**INSTRUCTIONS TO FOLLOW**. Below are entries; print them exactly from the first line through the one containing "Articles Submission (116, 2479)".
Start of DATA
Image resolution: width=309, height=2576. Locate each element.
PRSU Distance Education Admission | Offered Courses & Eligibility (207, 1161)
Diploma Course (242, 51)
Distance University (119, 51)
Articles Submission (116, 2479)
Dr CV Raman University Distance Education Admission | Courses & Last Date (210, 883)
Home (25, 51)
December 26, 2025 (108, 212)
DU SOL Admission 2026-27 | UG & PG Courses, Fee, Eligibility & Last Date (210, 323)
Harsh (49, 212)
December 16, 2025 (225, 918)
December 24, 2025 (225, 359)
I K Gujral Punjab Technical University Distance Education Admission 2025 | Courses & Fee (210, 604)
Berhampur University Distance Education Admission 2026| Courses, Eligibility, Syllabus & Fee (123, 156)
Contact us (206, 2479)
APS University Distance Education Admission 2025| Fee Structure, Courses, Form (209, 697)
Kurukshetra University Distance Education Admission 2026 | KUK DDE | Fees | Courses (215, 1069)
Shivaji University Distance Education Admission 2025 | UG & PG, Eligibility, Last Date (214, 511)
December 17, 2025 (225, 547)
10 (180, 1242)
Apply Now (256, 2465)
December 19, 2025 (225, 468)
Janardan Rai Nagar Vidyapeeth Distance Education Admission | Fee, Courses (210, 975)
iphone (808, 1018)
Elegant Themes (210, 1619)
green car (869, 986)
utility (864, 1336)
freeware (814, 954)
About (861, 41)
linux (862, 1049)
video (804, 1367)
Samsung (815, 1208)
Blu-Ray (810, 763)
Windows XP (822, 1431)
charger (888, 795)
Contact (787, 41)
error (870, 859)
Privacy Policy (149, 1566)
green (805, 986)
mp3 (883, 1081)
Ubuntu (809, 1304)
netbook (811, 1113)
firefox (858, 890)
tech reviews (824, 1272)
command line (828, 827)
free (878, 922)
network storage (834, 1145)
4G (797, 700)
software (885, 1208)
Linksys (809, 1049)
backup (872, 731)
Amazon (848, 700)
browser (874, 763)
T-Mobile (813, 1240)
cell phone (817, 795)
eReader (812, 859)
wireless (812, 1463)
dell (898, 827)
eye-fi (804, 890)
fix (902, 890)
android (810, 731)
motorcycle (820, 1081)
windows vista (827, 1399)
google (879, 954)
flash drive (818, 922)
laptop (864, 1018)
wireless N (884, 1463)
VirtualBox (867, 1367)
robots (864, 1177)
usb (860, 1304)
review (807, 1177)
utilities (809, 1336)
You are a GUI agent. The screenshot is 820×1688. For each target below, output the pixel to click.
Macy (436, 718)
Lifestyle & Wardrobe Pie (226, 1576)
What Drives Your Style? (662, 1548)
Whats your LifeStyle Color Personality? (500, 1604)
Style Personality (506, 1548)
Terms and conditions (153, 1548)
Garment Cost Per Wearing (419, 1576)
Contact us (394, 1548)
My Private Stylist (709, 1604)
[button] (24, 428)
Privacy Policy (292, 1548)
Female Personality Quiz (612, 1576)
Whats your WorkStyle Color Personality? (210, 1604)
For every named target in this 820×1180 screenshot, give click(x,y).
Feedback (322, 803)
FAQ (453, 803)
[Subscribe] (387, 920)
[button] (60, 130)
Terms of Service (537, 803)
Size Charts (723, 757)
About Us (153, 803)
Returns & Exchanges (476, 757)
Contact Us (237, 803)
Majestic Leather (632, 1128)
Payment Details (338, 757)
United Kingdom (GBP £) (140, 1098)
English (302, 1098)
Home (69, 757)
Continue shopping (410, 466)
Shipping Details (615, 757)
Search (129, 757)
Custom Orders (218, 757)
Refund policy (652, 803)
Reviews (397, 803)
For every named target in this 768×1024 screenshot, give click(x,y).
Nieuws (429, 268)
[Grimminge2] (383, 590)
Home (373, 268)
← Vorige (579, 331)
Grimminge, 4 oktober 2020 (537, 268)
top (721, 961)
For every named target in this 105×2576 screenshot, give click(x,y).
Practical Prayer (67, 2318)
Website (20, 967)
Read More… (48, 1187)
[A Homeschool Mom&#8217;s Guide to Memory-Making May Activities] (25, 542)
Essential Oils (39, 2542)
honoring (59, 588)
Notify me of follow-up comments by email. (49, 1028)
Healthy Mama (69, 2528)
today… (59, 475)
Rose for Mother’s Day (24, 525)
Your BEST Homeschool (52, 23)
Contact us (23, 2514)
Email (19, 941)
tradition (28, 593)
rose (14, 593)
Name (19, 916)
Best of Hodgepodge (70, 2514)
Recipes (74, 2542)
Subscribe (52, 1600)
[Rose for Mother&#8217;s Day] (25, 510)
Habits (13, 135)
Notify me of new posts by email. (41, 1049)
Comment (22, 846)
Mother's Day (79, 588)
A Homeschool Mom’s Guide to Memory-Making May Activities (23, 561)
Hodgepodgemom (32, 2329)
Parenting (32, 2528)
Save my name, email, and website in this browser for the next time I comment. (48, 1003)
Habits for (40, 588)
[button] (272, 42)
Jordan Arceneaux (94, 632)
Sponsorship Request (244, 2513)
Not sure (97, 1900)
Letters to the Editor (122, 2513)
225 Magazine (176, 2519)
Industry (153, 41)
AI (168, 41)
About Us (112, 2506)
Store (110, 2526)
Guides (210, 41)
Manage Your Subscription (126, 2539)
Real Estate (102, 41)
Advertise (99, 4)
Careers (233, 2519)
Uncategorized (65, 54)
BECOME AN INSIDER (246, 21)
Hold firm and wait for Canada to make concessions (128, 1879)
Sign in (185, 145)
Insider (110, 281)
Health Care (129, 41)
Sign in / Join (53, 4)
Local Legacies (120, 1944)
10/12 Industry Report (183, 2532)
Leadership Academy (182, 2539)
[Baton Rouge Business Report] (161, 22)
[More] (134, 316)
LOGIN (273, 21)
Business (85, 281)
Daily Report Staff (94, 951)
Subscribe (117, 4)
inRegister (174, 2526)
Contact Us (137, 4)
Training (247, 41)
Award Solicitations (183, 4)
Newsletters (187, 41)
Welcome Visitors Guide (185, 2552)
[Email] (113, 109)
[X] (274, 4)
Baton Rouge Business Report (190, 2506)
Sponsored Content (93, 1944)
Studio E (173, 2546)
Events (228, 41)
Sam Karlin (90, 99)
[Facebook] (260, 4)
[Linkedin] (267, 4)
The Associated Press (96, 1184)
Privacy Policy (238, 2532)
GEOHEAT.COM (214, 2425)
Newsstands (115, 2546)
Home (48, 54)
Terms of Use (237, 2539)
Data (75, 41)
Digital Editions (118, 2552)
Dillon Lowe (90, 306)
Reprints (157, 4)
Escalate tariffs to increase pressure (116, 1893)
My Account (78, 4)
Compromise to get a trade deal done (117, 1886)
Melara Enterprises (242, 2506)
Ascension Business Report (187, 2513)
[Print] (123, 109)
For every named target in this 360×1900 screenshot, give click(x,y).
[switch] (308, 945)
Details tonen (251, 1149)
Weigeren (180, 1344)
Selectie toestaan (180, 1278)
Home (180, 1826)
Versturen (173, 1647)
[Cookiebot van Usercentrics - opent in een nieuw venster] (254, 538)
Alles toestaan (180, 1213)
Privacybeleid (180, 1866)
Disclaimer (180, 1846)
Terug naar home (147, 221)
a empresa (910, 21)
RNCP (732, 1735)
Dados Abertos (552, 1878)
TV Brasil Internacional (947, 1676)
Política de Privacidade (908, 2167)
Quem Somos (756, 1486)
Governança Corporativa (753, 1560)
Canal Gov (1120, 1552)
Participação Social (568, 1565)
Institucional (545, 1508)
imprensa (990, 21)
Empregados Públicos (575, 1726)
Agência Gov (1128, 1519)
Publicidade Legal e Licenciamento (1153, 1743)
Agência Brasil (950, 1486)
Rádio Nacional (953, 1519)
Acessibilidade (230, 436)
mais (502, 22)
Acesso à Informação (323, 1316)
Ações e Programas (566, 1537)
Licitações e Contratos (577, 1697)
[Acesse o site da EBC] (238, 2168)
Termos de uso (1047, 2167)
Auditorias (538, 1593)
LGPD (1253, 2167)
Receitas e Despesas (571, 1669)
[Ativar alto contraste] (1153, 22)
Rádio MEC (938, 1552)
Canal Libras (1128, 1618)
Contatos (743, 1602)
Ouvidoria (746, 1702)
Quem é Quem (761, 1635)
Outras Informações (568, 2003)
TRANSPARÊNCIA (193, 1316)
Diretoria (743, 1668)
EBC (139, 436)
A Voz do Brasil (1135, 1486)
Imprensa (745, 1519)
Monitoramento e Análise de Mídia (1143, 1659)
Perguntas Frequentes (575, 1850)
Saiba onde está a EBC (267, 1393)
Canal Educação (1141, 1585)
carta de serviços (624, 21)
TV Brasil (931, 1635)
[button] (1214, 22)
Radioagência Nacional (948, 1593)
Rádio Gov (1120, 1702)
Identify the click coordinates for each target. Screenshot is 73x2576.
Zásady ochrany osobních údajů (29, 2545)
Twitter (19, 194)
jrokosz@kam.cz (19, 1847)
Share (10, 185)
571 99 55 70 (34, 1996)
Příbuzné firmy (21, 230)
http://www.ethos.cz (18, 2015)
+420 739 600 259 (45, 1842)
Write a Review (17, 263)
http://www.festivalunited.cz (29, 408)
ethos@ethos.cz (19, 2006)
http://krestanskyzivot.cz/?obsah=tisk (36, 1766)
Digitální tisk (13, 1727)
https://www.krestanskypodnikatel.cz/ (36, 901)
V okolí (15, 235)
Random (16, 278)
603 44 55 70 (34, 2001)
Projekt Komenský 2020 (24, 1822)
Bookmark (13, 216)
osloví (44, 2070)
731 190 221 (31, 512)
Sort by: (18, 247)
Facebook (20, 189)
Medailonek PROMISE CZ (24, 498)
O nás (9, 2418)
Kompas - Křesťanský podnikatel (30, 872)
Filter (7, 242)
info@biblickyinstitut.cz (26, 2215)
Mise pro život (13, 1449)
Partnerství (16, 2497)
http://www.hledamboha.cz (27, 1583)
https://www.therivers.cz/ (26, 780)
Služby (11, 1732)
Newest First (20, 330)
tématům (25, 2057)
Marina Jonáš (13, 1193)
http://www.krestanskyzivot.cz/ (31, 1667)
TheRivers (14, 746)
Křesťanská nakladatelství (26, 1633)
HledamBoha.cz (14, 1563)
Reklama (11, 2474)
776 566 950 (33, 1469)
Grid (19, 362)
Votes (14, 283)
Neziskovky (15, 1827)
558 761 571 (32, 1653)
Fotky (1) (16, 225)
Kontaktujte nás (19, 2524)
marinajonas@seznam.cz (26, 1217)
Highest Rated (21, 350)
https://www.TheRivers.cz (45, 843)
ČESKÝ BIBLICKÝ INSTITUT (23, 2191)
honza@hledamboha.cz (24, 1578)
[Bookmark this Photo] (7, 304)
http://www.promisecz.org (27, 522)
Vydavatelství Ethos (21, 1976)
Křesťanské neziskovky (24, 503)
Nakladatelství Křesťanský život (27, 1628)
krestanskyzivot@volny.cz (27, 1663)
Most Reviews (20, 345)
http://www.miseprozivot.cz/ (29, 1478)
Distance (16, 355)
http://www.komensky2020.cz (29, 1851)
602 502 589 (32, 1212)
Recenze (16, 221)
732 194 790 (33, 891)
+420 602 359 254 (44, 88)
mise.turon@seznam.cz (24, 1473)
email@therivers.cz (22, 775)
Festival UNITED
End of DATA
**ANSWER TO THIS TASK**.
Image resolution: width=309, height=2576. Locate each element.
PRSU Distance Education Admission | Offered Courses & Eligibility (207, 1161)
Diploma Course (242, 51)
Distance University (119, 51)
Articles Submission (116, 2479)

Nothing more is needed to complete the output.